Developers will might use the exceptions and errors in their code while working with the API clients. Each of public methods of the API client document which errors may raise by their use. Then, developers can try-except in their code using the AlgoSec defined errors for better clarity of their code.

exception algosec.errors.AlgoSecAPIError(*args, **kwargs)[source]¶

Root parent AlgoSec API error subclassed by all other API errors.

response¶: The response object that caused the error. If it was not passed to the constructor, will be None.

response_content¶

The content of the response that caused the error. If it is a JSON, a JSON will be stored and not the raw content.

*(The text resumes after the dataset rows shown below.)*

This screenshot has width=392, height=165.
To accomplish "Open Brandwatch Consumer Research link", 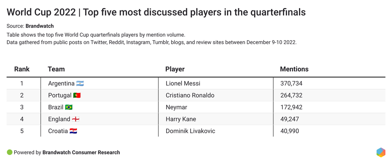I will [81, 152].
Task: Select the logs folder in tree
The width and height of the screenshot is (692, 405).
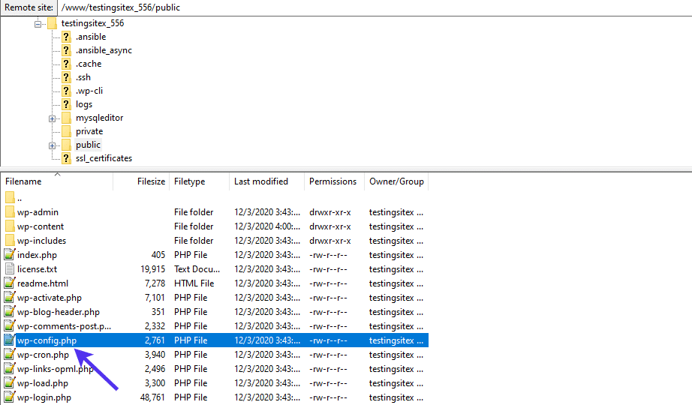Action: coord(84,104)
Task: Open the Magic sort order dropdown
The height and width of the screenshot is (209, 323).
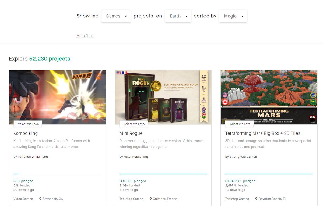Action: point(233,16)
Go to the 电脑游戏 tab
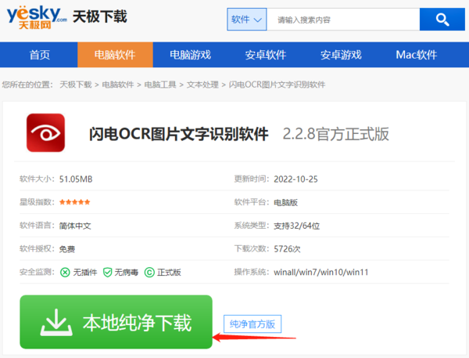 (191, 55)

Will be None if is not passed.

Type:	dict\|str

status_code¶

The status code of the response of the failed API call. (Optional)

Type:	int

Keyword Arguments:
	response – The response object that caused the error. (Optional) response_content (dict) – The content of the response of the failed API call. (Optional) status_code (int) – The status code of the response of the failed API call. (Optional)

exception algosec.errors.AlgoSecBusinessFlowAPIError(*args, **kwargs)[source]¶

Raised for any BusinessFlow related API errors.

This error is also subclassed by other more specific BusinessFlow related errors.

exception algosec.errors.AlgoSecLoginError(*args, **kwargs)[source]¶: Raised when login to AlgoSec API fails

exception algosec.errors.EmptyFlowSearch(*args, **kwargs)[source]¶: Raised when flow search by exact name fails.

exception algosec.errors.UnauthorizedUserException(message='', extra_details='')[source]¶: a class to differ an exception caused by permissions issue

exception algosec.errors.UnrecognizedAllowanceState(*args, **kwargs)[source]¶: Raised when parsing unknown device allowance state strings.